Written instruction — Reproduce these lines word for word, covering the stretch from the line containing "Where should I click to: Delete" through the line containing "will [x=457, y=409].", both included.
— BEGIN Data listing —
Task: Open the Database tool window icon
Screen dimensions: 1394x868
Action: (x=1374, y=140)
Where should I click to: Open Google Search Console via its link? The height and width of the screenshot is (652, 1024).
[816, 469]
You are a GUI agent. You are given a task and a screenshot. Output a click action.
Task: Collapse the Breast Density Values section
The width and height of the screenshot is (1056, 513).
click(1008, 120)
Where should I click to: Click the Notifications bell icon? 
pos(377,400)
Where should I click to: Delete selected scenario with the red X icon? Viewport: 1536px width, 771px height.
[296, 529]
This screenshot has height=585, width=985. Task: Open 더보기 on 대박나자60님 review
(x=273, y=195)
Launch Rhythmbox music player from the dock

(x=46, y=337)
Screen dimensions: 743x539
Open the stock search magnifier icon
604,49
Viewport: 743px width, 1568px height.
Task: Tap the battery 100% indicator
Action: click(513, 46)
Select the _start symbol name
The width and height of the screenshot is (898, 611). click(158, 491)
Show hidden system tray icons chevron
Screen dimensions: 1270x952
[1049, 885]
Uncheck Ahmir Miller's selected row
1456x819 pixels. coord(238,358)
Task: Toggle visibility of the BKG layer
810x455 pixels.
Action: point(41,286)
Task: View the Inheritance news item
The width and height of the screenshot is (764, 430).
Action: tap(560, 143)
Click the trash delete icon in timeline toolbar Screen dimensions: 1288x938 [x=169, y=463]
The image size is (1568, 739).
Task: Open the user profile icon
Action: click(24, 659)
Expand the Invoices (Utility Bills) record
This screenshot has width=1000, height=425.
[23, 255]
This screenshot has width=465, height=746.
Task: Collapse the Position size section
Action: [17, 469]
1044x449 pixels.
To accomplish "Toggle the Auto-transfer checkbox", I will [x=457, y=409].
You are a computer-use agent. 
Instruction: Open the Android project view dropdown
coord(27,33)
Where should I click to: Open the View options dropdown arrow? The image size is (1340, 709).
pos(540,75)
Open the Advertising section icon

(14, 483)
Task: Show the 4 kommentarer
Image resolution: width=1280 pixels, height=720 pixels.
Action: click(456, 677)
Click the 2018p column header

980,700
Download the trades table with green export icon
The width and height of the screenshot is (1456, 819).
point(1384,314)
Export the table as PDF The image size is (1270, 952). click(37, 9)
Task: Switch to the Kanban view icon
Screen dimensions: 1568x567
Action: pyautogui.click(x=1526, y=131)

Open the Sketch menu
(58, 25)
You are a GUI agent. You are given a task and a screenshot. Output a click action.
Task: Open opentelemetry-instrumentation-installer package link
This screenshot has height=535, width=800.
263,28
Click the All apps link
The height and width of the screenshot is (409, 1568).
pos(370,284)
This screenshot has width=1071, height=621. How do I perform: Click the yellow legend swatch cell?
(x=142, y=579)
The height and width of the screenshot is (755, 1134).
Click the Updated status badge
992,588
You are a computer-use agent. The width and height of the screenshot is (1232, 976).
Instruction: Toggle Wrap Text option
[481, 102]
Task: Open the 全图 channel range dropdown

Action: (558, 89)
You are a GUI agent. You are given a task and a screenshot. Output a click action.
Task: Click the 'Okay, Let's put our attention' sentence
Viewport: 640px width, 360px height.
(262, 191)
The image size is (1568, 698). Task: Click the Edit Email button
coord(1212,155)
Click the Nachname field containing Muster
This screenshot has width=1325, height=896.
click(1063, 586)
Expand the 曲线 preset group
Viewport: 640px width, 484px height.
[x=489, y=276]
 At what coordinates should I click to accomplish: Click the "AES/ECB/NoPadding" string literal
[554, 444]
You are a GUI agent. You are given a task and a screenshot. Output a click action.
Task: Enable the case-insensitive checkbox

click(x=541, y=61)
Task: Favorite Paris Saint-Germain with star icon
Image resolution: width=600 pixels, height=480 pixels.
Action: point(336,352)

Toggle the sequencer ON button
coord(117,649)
— END Data listing —
Solution to the exercise —
Where should I click to: Delete selected scenario with the red X icon? Viewport: 1536px width, 771px height.
[296, 529]
This screenshot has height=585, width=985. Task: Open 더보기 on 대박나자60님 review
(x=273, y=195)
Launch Rhythmbox music player from the dock

(x=46, y=337)
Screen dimensions: 743x539
Open the stock search magnifier icon
604,49
Viewport: 743px width, 1568px height.
Task: Tap the battery 100% indicator
Action: click(513, 46)
Select the _start symbol name
The width and height of the screenshot is (898, 611). click(158, 491)
Show hidden system tray icons chevron
Screen dimensions: 1270x952
[1049, 885]
Uncheck Ahmir Miller's selected row
1456x819 pixels. coord(238,358)
Task: Toggle visibility of the BKG layer
810x455 pixels.
Action: point(41,286)
Task: View the Inheritance news item
The width and height of the screenshot is (764, 430).
Action: tap(560, 143)
Click the trash delete icon in timeline toolbar Screen dimensions: 1288x938 [x=169, y=463]
The image size is (1568, 739).
Task: Open the user profile icon
Action: click(24, 659)
Expand the Invoices (Utility Bills) record
This screenshot has width=1000, height=425.
[23, 255]
This screenshot has width=465, height=746.
Task: Collapse the Position size section
Action: [17, 469]
1044x449 pixels.
To accomplish "Toggle the Auto-transfer checkbox", I will [x=457, y=409].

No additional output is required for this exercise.